Problem to solve → Across all lines of the entries, tally those with the word "underlined" in them. The reply is the tally, by itself.

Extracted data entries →
= = = = =

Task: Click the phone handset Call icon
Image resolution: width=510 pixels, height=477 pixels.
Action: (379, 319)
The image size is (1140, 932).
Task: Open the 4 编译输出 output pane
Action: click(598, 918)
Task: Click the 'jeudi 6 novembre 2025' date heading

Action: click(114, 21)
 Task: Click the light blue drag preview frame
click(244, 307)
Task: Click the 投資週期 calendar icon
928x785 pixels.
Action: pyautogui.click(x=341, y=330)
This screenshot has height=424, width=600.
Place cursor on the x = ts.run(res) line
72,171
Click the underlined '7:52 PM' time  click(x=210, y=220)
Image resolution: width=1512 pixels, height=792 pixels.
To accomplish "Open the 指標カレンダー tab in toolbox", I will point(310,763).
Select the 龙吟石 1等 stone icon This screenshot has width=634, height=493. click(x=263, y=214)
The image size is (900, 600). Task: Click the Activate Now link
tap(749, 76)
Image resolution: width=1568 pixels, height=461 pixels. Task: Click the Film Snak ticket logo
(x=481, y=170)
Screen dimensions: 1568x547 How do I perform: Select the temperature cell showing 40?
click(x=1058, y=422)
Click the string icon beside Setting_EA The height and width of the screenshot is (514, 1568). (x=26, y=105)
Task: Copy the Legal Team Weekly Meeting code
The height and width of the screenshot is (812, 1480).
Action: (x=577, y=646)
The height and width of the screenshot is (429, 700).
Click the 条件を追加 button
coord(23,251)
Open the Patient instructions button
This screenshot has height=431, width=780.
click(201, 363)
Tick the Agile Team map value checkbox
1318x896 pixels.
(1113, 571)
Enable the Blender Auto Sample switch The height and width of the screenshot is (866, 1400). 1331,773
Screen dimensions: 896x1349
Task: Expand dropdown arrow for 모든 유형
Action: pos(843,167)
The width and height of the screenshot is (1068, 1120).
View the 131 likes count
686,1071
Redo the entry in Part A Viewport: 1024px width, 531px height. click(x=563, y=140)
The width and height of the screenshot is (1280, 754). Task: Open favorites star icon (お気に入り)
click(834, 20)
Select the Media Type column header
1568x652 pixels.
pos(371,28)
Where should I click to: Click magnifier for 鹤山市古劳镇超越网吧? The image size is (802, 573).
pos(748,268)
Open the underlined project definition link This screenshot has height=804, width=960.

= = = = =

Task response → 2